▶ Exercise goal: Please transcribe only the lines that run from the line bearing "The width and" to the end of the entries, keeping both end lines. Skip the pictures.

*** Information shown Section Begins ***

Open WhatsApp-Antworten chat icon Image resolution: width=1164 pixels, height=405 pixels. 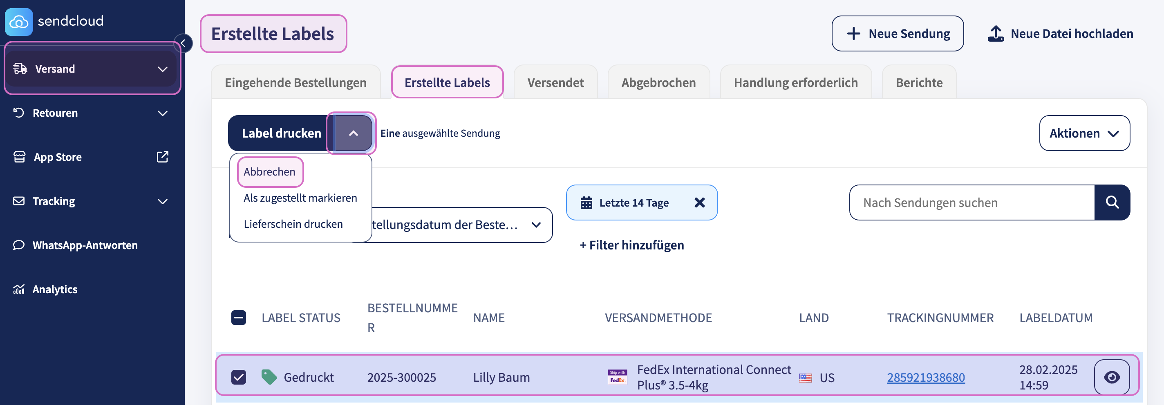[x=19, y=245]
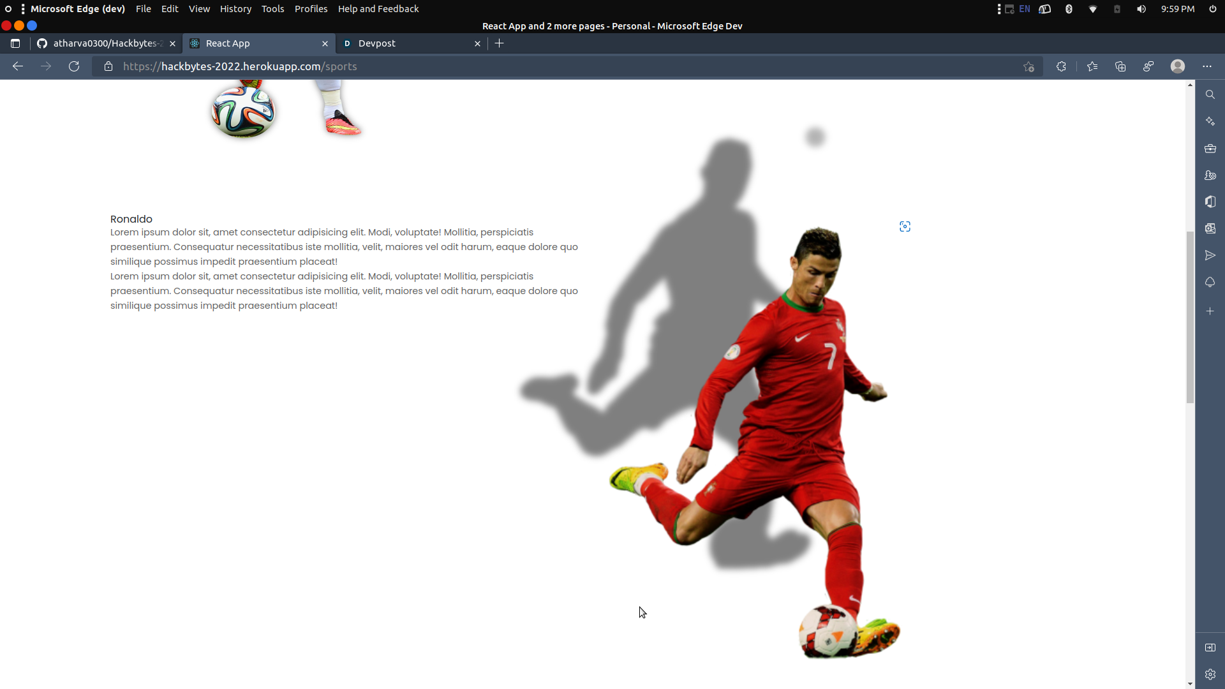This screenshot has height=689, width=1225.
Task: Open the system volume indicator
Action: [1141, 9]
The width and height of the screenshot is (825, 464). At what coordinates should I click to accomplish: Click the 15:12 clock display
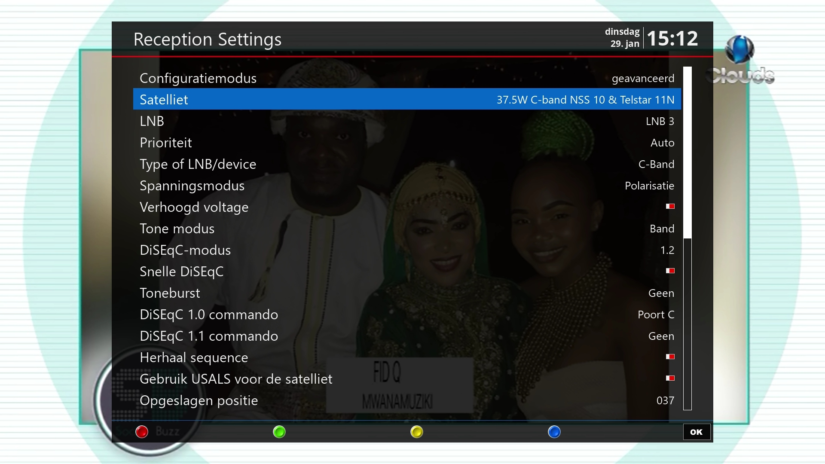click(672, 39)
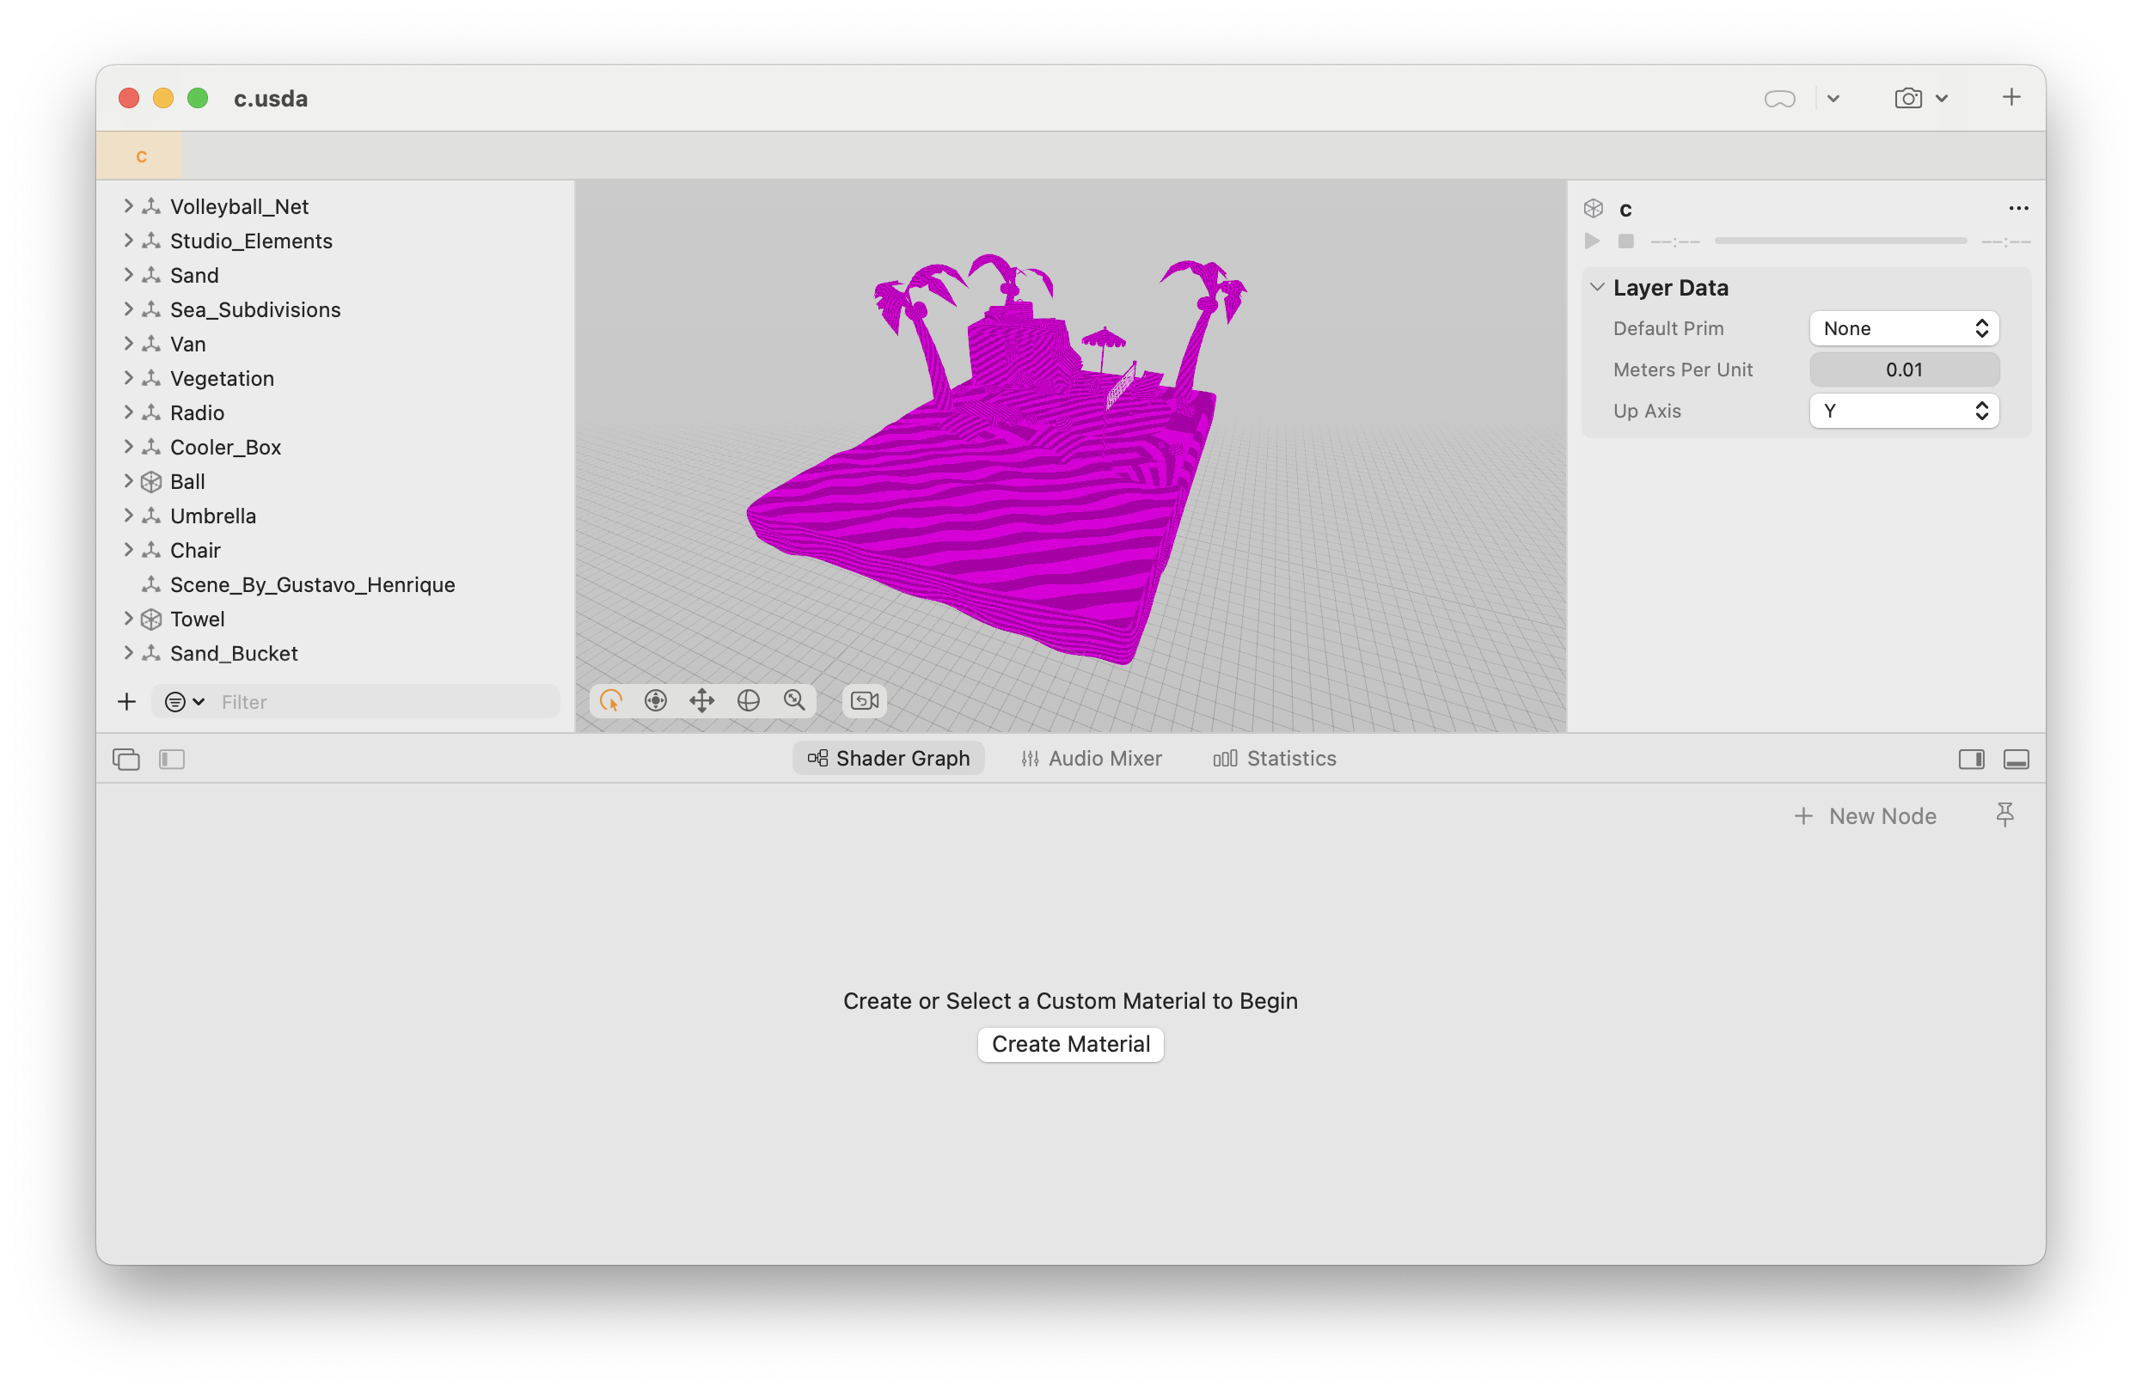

*** Information shown Section Ends ***

▶ Result for this task:
The width and height of the screenshot is (825, 464). At what coordinates should I click to accomplish: Click the 15:12 clock display
click(672, 39)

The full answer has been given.